##### EXTRACTED INFORMATION #####

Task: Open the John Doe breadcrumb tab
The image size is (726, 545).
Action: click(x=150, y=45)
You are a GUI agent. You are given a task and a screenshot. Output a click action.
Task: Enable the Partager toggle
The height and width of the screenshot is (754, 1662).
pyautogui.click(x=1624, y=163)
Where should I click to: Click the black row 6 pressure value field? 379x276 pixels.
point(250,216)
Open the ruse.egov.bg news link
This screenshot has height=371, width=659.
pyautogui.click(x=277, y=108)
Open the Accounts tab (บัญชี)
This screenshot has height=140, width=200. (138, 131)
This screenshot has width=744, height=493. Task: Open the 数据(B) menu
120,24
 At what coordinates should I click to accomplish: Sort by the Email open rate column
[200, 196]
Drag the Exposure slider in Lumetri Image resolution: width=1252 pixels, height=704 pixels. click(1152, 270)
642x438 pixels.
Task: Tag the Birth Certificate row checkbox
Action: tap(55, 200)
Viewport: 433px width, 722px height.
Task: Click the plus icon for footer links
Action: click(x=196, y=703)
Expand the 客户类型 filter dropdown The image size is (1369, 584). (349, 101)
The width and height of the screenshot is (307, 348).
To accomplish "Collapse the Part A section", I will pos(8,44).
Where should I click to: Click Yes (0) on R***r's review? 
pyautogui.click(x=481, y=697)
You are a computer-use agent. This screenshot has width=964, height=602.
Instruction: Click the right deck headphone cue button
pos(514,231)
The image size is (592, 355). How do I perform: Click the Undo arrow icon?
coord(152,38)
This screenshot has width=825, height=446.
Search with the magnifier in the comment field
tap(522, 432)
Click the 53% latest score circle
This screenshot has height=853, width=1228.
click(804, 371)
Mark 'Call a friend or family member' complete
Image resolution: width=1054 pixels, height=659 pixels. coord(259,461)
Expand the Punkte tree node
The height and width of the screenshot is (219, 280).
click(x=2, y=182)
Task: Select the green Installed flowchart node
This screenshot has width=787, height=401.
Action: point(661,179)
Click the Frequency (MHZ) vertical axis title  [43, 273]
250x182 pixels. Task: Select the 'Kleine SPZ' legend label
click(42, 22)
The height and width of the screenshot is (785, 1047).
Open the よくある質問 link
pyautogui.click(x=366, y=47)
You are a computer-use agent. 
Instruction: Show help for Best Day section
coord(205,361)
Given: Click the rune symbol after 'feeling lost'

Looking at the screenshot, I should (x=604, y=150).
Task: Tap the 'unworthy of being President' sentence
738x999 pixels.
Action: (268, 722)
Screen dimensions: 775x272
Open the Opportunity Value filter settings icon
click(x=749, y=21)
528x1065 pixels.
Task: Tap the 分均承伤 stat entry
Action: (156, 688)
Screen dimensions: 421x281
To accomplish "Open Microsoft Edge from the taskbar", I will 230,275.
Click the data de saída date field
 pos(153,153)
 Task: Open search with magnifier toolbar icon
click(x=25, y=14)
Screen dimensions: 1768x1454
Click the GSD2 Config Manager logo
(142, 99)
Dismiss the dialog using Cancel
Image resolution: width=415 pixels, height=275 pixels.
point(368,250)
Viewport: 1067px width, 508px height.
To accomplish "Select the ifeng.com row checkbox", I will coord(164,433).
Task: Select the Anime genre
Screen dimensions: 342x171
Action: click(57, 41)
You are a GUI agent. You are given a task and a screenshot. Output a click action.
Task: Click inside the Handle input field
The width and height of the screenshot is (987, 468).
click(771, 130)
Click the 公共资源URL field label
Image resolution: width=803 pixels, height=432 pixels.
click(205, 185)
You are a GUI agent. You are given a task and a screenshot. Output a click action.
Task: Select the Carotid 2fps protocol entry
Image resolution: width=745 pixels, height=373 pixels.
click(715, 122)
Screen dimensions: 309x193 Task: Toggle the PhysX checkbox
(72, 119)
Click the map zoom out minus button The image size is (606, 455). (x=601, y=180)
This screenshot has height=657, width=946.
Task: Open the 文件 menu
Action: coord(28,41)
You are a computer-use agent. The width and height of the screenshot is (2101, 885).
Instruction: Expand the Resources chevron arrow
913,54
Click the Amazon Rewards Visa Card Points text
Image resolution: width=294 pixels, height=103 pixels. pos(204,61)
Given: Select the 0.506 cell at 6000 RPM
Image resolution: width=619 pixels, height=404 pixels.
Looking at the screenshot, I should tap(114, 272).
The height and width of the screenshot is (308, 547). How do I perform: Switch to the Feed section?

#####

#### WHAT NEEDS TO BE DONE:
Reproduce every one of the records above line for line, without changing a single character.

#### REPLY TO THE EXERCISE:
Task: Open the John Doe breadcrumb tab
The image size is (726, 545).
Action: click(x=150, y=45)
You are a GUI agent. You are given a task and a screenshot. Output a click action.
Task: Enable the Partager toggle
The height and width of the screenshot is (754, 1662).
pyautogui.click(x=1624, y=163)
Where should I click to: Click the black row 6 pressure value field? 379x276 pixels.
point(250,216)
Open the ruse.egov.bg news link
This screenshot has height=371, width=659.
pyautogui.click(x=277, y=108)
Open the Accounts tab (บัญชี)
This screenshot has height=140, width=200. (138, 131)
This screenshot has width=744, height=493. Task: Open the 数据(B) menu
120,24
 At what coordinates should I click to accomplish: Sort by the Email open rate column
[200, 196]
Drag the Exposure slider in Lumetri Image resolution: width=1252 pixels, height=704 pixels. click(1152, 270)
642x438 pixels.
Task: Tag the Birth Certificate row checkbox
Action: tap(55, 200)
Viewport: 433px width, 722px height.
Task: Click the plus icon for footer links
Action: click(x=196, y=703)
Expand the 客户类型 filter dropdown The image size is (1369, 584). (349, 101)
The width and height of the screenshot is (307, 348).
To accomplish "Collapse the Part A section", I will pos(8,44).
Where should I click to: Click Yes (0) on R***r's review? 
pyautogui.click(x=481, y=697)
You are a computer-use agent. This screenshot has width=964, height=602.
Instruction: Click the right deck headphone cue button
pos(514,231)
The image size is (592, 355). How do I perform: Click the Undo arrow icon?
coord(152,38)
This screenshot has width=825, height=446.
Search with the magnifier in the comment field
tap(522, 432)
Click the 53% latest score circle
This screenshot has height=853, width=1228.
click(804, 371)
Mark 'Call a friend or family member' complete
Image resolution: width=1054 pixels, height=659 pixels. coord(259,461)
Expand the Punkte tree node
The height and width of the screenshot is (219, 280).
click(x=2, y=182)
Task: Select the green Installed flowchart node
This screenshot has width=787, height=401.
Action: point(661,179)
Click the Frequency (MHZ) vertical axis title  [43, 273]
250x182 pixels. Task: Select the 'Kleine SPZ' legend label
click(42, 22)
The height and width of the screenshot is (785, 1047).
Open the よくある質問 link
pyautogui.click(x=366, y=47)
You are a computer-use agent. 
Instruction: Show help for Best Day section
coord(205,361)
Given: Click the rune symbol after 'feeling lost'

Looking at the screenshot, I should (x=604, y=150).
Task: Tap the 'unworthy of being President' sentence
738x999 pixels.
Action: (268, 722)
Screen dimensions: 775x272
Open the Opportunity Value filter settings icon
click(x=749, y=21)
528x1065 pixels.
Task: Tap the 分均承伤 stat entry
Action: (156, 688)
Screen dimensions: 421x281
To accomplish "Open Microsoft Edge from the taskbar", I will 230,275.
Click the data de saída date field
 pos(153,153)
 Task: Open search with magnifier toolbar icon
click(x=25, y=14)
Screen dimensions: 1768x1454
Click the GSD2 Config Manager logo
(142, 99)
Dismiss the dialog using Cancel
Image resolution: width=415 pixels, height=275 pixels.
point(368,250)
Viewport: 1067px width, 508px height.
To accomplish "Select the ifeng.com row checkbox", I will coord(164,433).
Task: Select the Anime genre
Screen dimensions: 342x171
Action: click(57, 41)
You are a GUI agent. You are given a task and a screenshot. Output a click action.
Task: Click inside the Handle input field
The width and height of the screenshot is (987, 468).
click(771, 130)
Click the 公共资源URL field label
Image resolution: width=803 pixels, height=432 pixels.
click(205, 185)
You are a GUI agent. You are given a task and a screenshot. Output a click action.
Task: Select the Carotid 2fps protocol entry
Image resolution: width=745 pixels, height=373 pixels.
click(715, 122)
Screen dimensions: 309x193 Task: Toggle the PhysX checkbox
(72, 119)
Click the map zoom out minus button The image size is (606, 455). (x=601, y=180)
This screenshot has height=657, width=946.
Task: Open the 文件 menu
Action: coord(28,41)
You are a computer-use agent. The width and height of the screenshot is (2101, 885).
Instruction: Expand the Resources chevron arrow
913,54
Click the Amazon Rewards Visa Card Points text
Image resolution: width=294 pixels, height=103 pixels. pos(204,61)
Given: Select the 0.506 cell at 6000 RPM
Image resolution: width=619 pixels, height=404 pixels.
Looking at the screenshot, I should tap(114, 272).
The height and width of the screenshot is (308, 547). How do I perform: Switch to the Feed section?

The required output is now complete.